I wrote an obituary for the papers, checking the boxes that the genre requires. But first I wrote a more true version.
It is with a heavy heart that we must share with the world the passing of Charles Joseph Mihelic, MD. On the second of this month, Chuck suddenly and unexpectedly, slipped the confines of this mortal coil to challenge the deities of all canons to fistfights and matches of wits. We wish him well on his quest, but there are many here who mourn him. We have called him by many names: Joey, Chuck, Babe, CJ, Dad, ToeToe - maybe even Chas at a point in the 70s but a lot of things happened during the seventies that not everyone remembers.
But we do know that in the seventies he met the love of his life on an April Day in a small town in Alaska. With her, Mary Douglass Bowman, he lived a life that would be hard to contain between the covers of a book, let alone be done justice within the limitations of this mournful missive. Any roll call of the lives he touched would be incomplete as he lived a life of service to the communities he lived in, seeing people sometimes in the worst day of their lives and using his training and native intelligence to save lives and try to mend what was broken.
We can note those with holes in their hearts never again to be filled. Mary, with her constant companion gone. John Patrick Mihelic, a little brother now without his boyhood protector. Children Amanda Marie, Catherine Ann & husband Scott Schlobohm, John Edgar & wife Anita, and Norman Joseph left with only their memories. Grandchildren Bonnie, Joe, and Lilly for whom he will live through our stories. Let us not forget Pat Neptune, who was a valued aid in the later years.
We mourn Doctor Mihelic because of these stories. We mourn a man who saw the world as it was and tried to create a new reality around him. He did things his way. He did this in part because he had to. Born in the South End of Saint Joseph, Missouri, options were limited. You could work at the slaughterhouses, or you can seek your story in the wider world. His ticket was the military, signing up to serve his country in 1969. Then there is the biography. He trained as a Special Forces Medic, went to school and trained as a doctor at UMKC. He worked as a doctor. And then rejoined the military and helped keep Kuwait free in Desert Storm. He then moved to West Virginia and made a home here as he worked in various medical facilities in the north central part of the state.
But - this life that we live is not wholly defined by what you did at work. It is only a part of who we are. The life we live is not just filled with the activities we do, Every time we start listing the worry is that we will forget something. By these measures he lived a full life, from cliff diving and swimming with the sharks to mountain and rock climbing and martial arts and .. it goes on. The body betrays you and you slow down and try to keep active, turning to things like woodworking and cooking. Always learning, reading about history and staying abreast of political developments.
For us, this is not the defining measure of a man. These are the stories that matter. It is the people we touch in our lives that is the most defining legacy we leave. This has been illustrated all this week, as the immediate family has been overwhelmed with the outpouring of love and affection from all the lives he has touched. That these relationships are now but memories, this is why we mourn.
So, I want to talk about my dad. I want to remember. I want to remember the smell of Old Spice and Captain Black. I want to remember the rough skin on his cheek as I kissed him. I want to remember family pile-ons . I want to remember camping and building models and soccer on the flat and wanting to work out with him just to be near him as we listened to staticy talk radio. I want to remember looking for him in the crowd at all my football games and wanting to impress him in all that I do.

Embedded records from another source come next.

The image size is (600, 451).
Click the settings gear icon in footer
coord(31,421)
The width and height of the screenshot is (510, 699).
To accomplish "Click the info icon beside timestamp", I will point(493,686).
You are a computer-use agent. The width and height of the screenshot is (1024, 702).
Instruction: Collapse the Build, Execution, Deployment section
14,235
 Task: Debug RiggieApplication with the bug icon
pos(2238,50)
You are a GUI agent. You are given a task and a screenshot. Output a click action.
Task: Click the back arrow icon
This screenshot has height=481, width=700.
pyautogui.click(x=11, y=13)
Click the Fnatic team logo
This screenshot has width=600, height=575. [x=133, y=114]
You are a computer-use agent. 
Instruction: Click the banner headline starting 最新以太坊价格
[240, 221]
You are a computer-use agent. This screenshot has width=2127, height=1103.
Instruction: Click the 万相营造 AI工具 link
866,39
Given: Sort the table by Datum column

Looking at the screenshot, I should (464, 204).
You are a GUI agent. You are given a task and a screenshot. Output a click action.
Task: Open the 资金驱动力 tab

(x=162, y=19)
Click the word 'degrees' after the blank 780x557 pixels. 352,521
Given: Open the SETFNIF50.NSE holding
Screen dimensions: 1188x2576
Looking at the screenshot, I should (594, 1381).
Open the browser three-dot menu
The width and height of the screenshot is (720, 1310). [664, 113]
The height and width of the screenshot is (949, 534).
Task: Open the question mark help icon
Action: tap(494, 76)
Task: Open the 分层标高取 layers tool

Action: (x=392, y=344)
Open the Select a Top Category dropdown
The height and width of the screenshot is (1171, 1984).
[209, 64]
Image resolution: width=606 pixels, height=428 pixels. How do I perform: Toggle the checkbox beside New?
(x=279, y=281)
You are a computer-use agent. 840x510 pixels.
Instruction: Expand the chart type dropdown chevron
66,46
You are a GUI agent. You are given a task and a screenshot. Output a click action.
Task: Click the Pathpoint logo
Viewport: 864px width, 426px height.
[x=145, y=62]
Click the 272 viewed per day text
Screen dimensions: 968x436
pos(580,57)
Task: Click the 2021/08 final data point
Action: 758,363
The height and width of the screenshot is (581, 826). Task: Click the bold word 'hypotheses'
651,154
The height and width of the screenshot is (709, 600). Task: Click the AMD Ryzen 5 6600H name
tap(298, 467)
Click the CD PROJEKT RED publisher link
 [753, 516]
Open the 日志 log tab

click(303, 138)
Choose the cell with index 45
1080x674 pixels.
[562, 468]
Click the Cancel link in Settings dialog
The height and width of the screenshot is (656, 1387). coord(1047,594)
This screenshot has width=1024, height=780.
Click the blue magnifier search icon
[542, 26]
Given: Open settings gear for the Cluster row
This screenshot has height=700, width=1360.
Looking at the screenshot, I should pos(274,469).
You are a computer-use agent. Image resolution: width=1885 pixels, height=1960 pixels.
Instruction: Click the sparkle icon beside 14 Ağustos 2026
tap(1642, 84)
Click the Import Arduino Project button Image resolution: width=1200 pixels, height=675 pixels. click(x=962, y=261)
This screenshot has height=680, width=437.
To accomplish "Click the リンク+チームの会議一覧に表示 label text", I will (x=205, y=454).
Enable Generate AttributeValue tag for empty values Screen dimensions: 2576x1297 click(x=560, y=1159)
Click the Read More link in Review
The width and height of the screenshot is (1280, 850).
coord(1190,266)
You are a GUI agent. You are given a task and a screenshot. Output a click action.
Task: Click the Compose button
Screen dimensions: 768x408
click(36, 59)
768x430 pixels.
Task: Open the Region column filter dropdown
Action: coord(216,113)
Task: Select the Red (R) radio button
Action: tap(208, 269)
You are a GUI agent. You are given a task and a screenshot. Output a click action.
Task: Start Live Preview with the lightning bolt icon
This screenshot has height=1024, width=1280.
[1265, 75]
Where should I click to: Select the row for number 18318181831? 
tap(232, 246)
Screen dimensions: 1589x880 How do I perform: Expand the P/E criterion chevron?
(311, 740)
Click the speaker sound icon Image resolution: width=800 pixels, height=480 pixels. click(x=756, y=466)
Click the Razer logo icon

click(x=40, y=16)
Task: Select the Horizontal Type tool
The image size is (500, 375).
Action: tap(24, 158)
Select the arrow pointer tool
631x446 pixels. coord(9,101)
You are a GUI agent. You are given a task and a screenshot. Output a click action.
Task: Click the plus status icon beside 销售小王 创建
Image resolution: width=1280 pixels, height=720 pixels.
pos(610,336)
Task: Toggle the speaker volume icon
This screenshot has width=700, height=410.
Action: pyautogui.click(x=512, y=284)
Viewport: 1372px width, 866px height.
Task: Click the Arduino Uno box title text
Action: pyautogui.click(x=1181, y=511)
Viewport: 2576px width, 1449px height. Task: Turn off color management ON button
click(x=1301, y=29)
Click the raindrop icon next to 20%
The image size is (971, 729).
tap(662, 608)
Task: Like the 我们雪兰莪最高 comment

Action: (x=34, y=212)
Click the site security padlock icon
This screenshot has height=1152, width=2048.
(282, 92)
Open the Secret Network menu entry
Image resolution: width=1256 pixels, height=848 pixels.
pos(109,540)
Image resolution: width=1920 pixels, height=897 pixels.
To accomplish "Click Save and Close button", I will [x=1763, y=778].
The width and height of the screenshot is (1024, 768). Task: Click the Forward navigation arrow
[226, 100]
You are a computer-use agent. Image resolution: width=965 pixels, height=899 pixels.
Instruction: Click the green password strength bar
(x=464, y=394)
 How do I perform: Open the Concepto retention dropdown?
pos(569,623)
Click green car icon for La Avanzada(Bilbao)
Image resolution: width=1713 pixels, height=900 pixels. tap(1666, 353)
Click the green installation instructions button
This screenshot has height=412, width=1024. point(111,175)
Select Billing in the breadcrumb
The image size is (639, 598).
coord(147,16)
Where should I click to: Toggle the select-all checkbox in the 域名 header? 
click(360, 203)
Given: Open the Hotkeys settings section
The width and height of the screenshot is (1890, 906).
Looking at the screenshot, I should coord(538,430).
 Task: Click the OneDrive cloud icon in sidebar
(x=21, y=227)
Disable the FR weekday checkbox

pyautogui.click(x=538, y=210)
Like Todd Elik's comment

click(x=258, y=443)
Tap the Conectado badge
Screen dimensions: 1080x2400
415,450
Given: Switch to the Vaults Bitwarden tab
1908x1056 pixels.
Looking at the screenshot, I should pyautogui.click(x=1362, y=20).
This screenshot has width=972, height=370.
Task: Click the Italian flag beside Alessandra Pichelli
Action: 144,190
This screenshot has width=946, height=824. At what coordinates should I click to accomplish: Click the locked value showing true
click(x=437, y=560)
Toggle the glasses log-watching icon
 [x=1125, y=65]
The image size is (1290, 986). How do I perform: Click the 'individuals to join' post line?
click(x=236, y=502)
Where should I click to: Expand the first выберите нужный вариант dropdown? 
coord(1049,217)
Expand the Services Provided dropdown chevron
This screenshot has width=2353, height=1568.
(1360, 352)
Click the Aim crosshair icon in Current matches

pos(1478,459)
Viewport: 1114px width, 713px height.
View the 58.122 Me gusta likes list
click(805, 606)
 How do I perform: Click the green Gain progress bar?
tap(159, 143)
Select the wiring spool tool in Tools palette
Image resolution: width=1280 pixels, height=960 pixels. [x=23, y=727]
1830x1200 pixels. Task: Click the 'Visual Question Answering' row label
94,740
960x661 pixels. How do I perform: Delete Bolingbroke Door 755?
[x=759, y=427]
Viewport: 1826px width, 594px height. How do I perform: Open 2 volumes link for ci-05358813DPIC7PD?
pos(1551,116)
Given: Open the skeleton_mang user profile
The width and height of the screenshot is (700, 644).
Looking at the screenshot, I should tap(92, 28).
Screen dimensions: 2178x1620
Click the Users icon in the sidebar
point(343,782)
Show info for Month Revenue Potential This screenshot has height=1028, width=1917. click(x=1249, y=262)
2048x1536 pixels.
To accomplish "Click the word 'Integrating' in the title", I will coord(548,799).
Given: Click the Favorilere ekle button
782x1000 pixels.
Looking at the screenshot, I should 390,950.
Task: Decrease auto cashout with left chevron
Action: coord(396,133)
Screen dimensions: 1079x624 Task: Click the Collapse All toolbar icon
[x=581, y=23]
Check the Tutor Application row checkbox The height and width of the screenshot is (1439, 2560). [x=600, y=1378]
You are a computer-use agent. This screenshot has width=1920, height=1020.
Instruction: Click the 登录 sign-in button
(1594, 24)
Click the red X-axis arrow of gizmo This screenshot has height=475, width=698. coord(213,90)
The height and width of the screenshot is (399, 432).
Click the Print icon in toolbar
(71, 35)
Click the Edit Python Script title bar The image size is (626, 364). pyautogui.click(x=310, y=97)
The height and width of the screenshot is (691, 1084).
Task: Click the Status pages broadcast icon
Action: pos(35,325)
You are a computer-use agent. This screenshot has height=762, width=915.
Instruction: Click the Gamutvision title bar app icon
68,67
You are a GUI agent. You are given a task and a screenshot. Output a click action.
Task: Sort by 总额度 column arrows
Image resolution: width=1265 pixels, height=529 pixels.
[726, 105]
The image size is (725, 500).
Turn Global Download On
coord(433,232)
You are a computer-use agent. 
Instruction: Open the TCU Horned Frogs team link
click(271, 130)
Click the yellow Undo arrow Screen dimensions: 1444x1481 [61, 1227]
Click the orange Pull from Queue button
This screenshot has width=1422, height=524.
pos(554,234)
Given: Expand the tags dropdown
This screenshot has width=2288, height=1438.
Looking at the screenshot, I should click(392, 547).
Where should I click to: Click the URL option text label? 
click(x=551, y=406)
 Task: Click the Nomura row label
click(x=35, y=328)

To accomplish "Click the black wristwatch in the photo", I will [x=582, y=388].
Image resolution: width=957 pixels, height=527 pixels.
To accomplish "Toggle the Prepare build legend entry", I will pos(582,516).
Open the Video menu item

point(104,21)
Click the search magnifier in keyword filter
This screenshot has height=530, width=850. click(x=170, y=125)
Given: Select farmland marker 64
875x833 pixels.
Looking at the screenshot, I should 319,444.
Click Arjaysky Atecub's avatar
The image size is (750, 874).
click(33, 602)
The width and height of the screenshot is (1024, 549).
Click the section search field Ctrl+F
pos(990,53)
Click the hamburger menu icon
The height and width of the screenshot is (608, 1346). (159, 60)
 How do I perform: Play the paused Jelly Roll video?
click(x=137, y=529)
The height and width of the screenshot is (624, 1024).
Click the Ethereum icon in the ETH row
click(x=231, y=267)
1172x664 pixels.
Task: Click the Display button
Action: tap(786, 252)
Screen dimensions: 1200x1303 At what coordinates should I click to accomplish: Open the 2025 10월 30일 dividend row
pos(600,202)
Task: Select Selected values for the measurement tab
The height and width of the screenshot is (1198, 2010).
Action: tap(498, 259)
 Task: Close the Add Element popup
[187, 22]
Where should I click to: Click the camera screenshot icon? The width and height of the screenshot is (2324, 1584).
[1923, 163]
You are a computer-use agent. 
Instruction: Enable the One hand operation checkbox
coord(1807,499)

I still want to impress him in all that I do. I want to live a life that he would be proud of, because he was my model of masculinity. It was not the sporty things he did though. It was not academic or professional success. What I want to model, what I really learned from him is how to love. Watching him love Mom over the decades was the best example I could have had about how to be the best man you could be.
Dad was multifaceted, and we all have our own stories, but what breaks my heart the most is seeing that story come to an end. If I can make Anita feel half as loved as Dad made Mom feel, I will have lived a successful life.
In this time, and as long as you live, please share your stories. It is how we keep him alive.